— ASSIGNMENT —
Below is a block of records; repeat each one exactly.

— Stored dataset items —
- Opening Delimiter -

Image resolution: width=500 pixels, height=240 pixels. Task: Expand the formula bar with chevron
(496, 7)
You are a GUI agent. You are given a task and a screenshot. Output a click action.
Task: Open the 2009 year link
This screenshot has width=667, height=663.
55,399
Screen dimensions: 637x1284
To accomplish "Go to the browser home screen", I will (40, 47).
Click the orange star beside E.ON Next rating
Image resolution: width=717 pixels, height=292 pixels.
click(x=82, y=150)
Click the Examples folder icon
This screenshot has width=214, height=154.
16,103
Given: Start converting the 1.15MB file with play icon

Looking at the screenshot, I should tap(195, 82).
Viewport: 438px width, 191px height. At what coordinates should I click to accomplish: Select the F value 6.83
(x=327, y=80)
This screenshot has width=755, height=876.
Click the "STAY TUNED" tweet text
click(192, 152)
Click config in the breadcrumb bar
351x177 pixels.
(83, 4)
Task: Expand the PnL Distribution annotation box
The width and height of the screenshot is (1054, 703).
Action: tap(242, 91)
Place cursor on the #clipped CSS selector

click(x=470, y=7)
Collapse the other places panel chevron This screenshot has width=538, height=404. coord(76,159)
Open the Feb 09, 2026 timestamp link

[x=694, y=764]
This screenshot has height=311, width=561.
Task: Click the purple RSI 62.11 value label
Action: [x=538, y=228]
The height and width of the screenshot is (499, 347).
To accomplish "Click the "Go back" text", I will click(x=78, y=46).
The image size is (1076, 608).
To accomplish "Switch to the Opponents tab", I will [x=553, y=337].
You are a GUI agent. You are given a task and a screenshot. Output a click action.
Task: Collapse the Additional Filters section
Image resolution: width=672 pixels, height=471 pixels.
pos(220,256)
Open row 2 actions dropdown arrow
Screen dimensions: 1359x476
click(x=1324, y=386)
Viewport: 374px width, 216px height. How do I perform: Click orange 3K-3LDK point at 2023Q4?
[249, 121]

- Closing Delimiter -

— RESULT FOR THIS TASK —
Image resolution: width=500 pixels, height=240 pixels. Task: Expand the formula bar with chevron
(496, 7)
You are a GUI agent. You are given a task and a screenshot. Output a click action.
Task: Open the 2009 year link
This screenshot has width=667, height=663.
55,399
Screen dimensions: 637x1284
To accomplish "Go to the browser home screen", I will (40, 47).
Click the orange star beside E.ON Next rating
Image resolution: width=717 pixels, height=292 pixels.
click(x=82, y=150)
Click the Examples folder icon
This screenshot has width=214, height=154.
16,103
Given: Start converting the 1.15MB file with play icon

Looking at the screenshot, I should tap(195, 82).
Viewport: 438px width, 191px height. At what coordinates should I click to accomplish: Select the F value 6.83
(x=327, y=80)
This screenshot has width=755, height=876.
Click the "STAY TUNED" tweet text
click(192, 152)
Click config in the breadcrumb bar
351x177 pixels.
(83, 4)
Task: Expand the PnL Distribution annotation box
The width and height of the screenshot is (1054, 703).
Action: tap(242, 91)
Place cursor on the #clipped CSS selector

click(x=470, y=7)
Collapse the other places panel chevron This screenshot has width=538, height=404. coord(76,159)
Open the Feb 09, 2026 timestamp link

[x=694, y=764]
This screenshot has height=311, width=561.
Task: Click the purple RSI 62.11 value label
Action: [x=538, y=228]
The height and width of the screenshot is (499, 347).
To accomplish "Click the "Go back" text", I will click(x=78, y=46).
The image size is (1076, 608).
To accomplish "Switch to the Opponents tab", I will [x=553, y=337].
You are a GUI agent. You are given a task and a screenshot. Output a click action.
Task: Collapse the Additional Filters section
Image resolution: width=672 pixels, height=471 pixels.
pos(220,256)
Open row 2 actions dropdown arrow
Screen dimensions: 1359x476
click(x=1324, y=386)
Viewport: 374px width, 216px height. How do I perform: Click orange 3K-3LDK point at 2023Q4?
[249, 121]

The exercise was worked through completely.